C’è uno stendardo “ufficiale” che viene esposto solennemente alla proclamazione di un nuovo santo. Quello di Gianna Beretta Molla la ritrae in modo particolarmente tenero: ha in braccio la sua bambina. E il “titolo” con il quale la Chiesa l’ha messa sugli altari è “Mamma di famiglia”.
Sta tutto qui il suo segreto: questa donna, originaria di Magenta, nata giusto cent’anni fa (Magenta, 4 ottobre 1922 – Ponte Nuovo di Magenta, 28 aprile 1962) e morta prima di compiere quarant’anni, ha fatto un tutt’uno della sua esistenza, vivendo con grande passione la dimensione spirituale, l’amore per il suo sposo, la dedizione alla famiglia e alla professione, senza dimenticare gli altri e in particolare il servizio ai poveri.

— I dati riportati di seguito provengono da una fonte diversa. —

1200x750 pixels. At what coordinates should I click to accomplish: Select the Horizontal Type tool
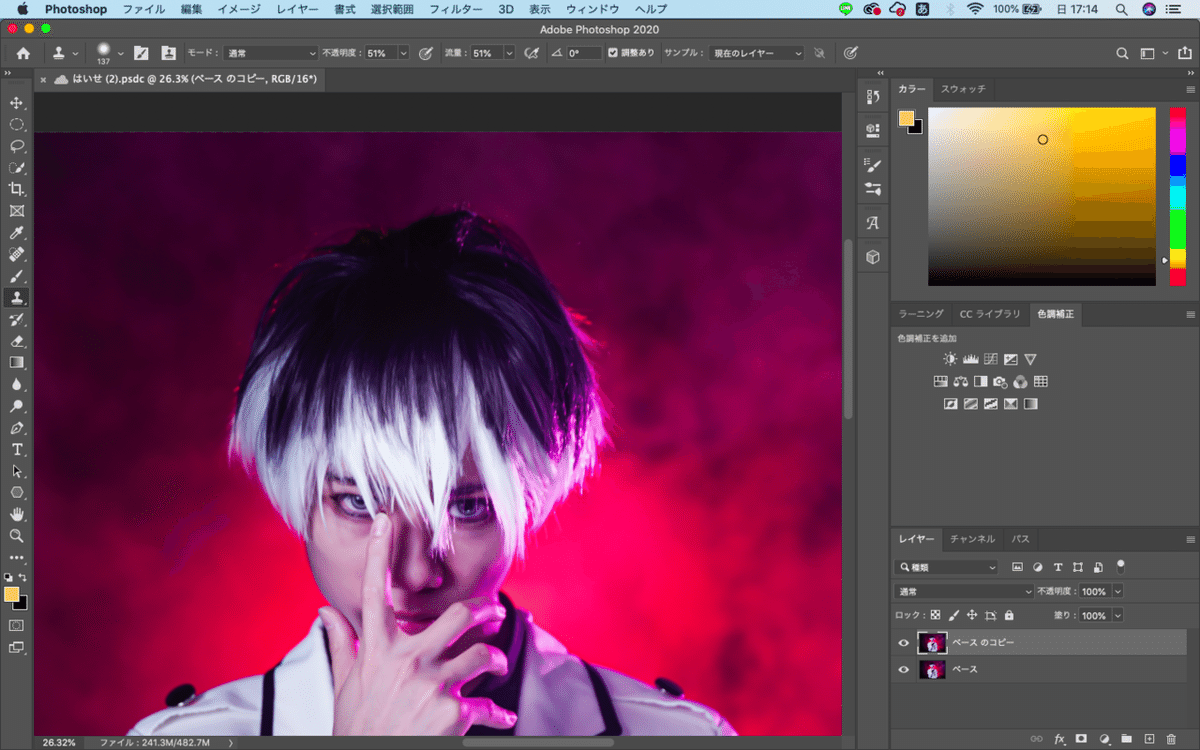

In questo quadro di vita “riuscita”, perché decisamente felice – come spesso ha raccontato il marito Pietro –, hanno avuto un grandissimo peso la formazione giovanile di Gianna e l’appartenenza all’Azione cattolica. Non solo ne ha assorbito il messaggio spirituale, fissato nel celebre motto “preghiera, azione, sacrificio”, ma l’ha diffuso a sua volta con convinzione, prima da delegata delle Beniamine, poi delle Aspiranti (i nomi delle sezioni delle più piccole dell’associazione), poi da presidente della Gf, la Gioventù femminile, delle Giovanissime e infine come presidente parrocchiale a Magenta, un incarico ricoperto fino alla morte.

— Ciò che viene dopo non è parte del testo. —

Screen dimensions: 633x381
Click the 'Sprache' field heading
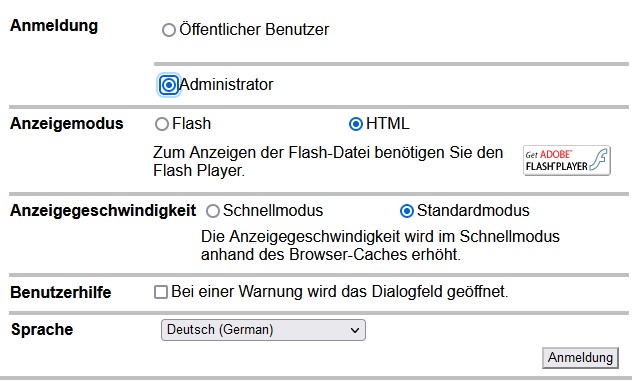point(42,329)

«Ripercorrendo, attraverso i suoi appunti, gli scritti per le conferenze e le testimonianze di quanti l’hanno conosciuta, quegli anni di impegno ecclesiale – scriveva monsignor Antonio Rimoldi, storico dei Seminari milanesi e primo biografo ufficiale di Gianna Beretta Molla, nel volume edito da San Paolo “La vita di famiglia come vocazione” – riconosciamo alcuni tratti caratteristici della personalità della giovane e poi della donna: energica e determinata, sicura della direzione da intraprendere e capace di mostrarla anche alle persone vicine a lei, ma insieme delicata e capace di ascolto, così da conquistare anche le ragazze più timide e ritrose. Lo spessore spirituale che alimentava costantemente questo impegno e l’apostolato in Azione cattolica si dimostrò ben presto. Nell’anno in cui fu delegata Aspiranti, Gianna istituì infatti, all’interno della sezione magentina, il cenacolo delle Aspiranti che si impegnavano a essere le vere apostole del gruppo. Per loro tenne adunanze settimanali durante le quali affrontò temi come: la preghiera, la grazia, l’eucaristia, l’apostolato».
I suoi discorsi e le “conferenzine” – di cui Rimoldi ha accuratamente documentato l’esistenza, raccogliendoli e classificandoli in vista del processo canonico –, pur risentendo di un’impostazione e un linguaggio fortemente contrassegnati dall’epoca in cui viveva, lasciano trasparire un progetto personale fortemente radicato nella spiritualità e aperto al mondo, all’impegno nella storia, alla forza degli eventi, in cui agisce lo Spirito. È con questa capacità di ascoltare i segni e le provocazioni della propria vicenda umana, in cui si incarna la chiamata evangelica per ciascuno, che Gianna modifica i progetti e i sogni che l’avevano accompagnata da ragazza. Voleva fare la missionaria, come il fratello, e invece la salute non le consentì di partire; allora si volge alla professione medica e diventa pediatra di base (diremmo oggi), per essere in prima linea con chi soffre e dedicarsi all’origine della vita. La stessa determinazione la sorreggerà quando, alla vigilia di un delicato intervento chirurgico durante la quarta gravidanza, dirà a Pietro: «Se dovete decidere fra me e il bimbo, nessuna esitazione: scegliete – lo esigo – il bimbo, salvate lui».